British mum called Tinkerbell wins 18 month battle to get name on passport

A British mum has won an 18-month legal battle to change the middle name on her passport to Tinkerbelltherealgoddess.

But Natalie Tinkerbelltherealgoddess Bell believes the process took far too long.

The 43-year-old, from Fulham, London, told MyLondon: “I felt I was being joked about.

“I understand they find the name thing unusual. Or think I’m as mad as a box of frogs but they’re working for the passport office.

“I could hear the sniggering and the laughing. You just know when someone is trying to stop themselves from laughing.

“She killed a little bit of that joy. I just wanted to change my name due to my own connection with it. After all this it killed a little bit of that happiness.”

Natalie Tinkerbelltherealgoddess Bell has finally managed to update her passport
(Image: Grahame Larter/ MyLondon)

Natalie changed her middle name from Simone to Tinkerbelltherealgoddess via Deed Poll in August 2019.

She did this due to her spirituality and love for fairies, Disney and butterflies.

The mum then applied for a new passport the following month.

She hoped to fly to Jamaica to see her grandparents but was unable to as her travel documents were being processed.

Despite providing all required information, the passport office came back to her insisting she needed permission from Disney, the apparent copyright holders of the name Tinkerbell.

Having got this, she was then asked to go speak to Great Ormond Street Hospital.

....................

- **TASKS TO COMPLETE**:
1. Using the Tinkerbell passport article, decide whether each statement agrees with it. Give yes or no for each and quote the words that settle it.
(a) Natalie's previous middle name was Simone.
(b) She flew to Jamaica while her passport was being processed.
(c) She is 43 and from Fulham, London.
2. Summarize the Tinkerbell passport article in two sentences.
3. According to the Tinkerbell passport article, why did Natalie change her middle name?
Use only the Tinkerbell passport article for this.

- **DATASET RECORDS**:
....................

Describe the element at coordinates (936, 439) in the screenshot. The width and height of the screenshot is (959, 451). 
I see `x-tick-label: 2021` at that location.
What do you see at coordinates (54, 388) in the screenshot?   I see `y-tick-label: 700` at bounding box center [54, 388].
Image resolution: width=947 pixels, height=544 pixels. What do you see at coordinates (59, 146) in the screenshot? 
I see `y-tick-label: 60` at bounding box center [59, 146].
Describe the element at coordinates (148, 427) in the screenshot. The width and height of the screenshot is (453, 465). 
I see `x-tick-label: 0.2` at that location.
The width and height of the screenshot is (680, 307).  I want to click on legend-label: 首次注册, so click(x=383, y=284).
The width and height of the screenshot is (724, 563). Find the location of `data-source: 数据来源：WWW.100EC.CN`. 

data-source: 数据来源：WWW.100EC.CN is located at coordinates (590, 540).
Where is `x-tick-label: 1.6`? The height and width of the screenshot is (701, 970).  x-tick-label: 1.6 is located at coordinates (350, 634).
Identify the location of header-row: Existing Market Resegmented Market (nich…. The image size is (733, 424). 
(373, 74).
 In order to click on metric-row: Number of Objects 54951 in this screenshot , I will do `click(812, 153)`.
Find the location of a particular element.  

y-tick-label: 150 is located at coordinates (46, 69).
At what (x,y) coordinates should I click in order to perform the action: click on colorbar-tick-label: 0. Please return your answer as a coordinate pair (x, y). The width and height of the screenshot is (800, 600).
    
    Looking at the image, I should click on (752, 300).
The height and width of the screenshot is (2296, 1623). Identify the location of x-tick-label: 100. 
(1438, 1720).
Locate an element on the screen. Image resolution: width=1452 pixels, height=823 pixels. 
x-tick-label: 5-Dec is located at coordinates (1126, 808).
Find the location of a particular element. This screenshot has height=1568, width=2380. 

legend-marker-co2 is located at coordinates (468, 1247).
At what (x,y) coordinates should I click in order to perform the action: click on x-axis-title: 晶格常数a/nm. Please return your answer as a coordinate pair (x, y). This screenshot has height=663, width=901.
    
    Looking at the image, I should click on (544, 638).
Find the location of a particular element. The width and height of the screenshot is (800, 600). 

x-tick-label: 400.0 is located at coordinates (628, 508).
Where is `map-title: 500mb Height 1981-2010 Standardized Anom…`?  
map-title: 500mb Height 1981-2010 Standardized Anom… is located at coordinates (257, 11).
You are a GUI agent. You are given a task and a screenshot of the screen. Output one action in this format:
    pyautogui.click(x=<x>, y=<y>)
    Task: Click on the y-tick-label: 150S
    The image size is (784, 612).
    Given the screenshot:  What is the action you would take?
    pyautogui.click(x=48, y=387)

....................

- **ANSWERS TO THIS EXERCISE**:
1.
(a) Yes: "Natalie changed her middle name from Simone to Tinkerbelltherealgoddess via Deed Poll in August 2019."
(b) No: "She hoped to fly to Jamaica to see her grandparents but was unable to as her travel documents were being processed."
(c) Yes: "The 43-year-old, from Fulham, London"

2. Natalie Tinkerbelltherealgoddess Bell, a 43-year-old mum from Fulham, London, changed her middle name from Simone via Deed Poll in August 2019 and won an 18-month legal battle to get the new name on her passport. She believes the process took far too long and felt she was being joked about, and the passport office insisted she needed permission from Disney before asking her to speak to Great Ormond Street Hospital.

3. She changed it due to her spirituality and love for fairies, Disney and butterflies.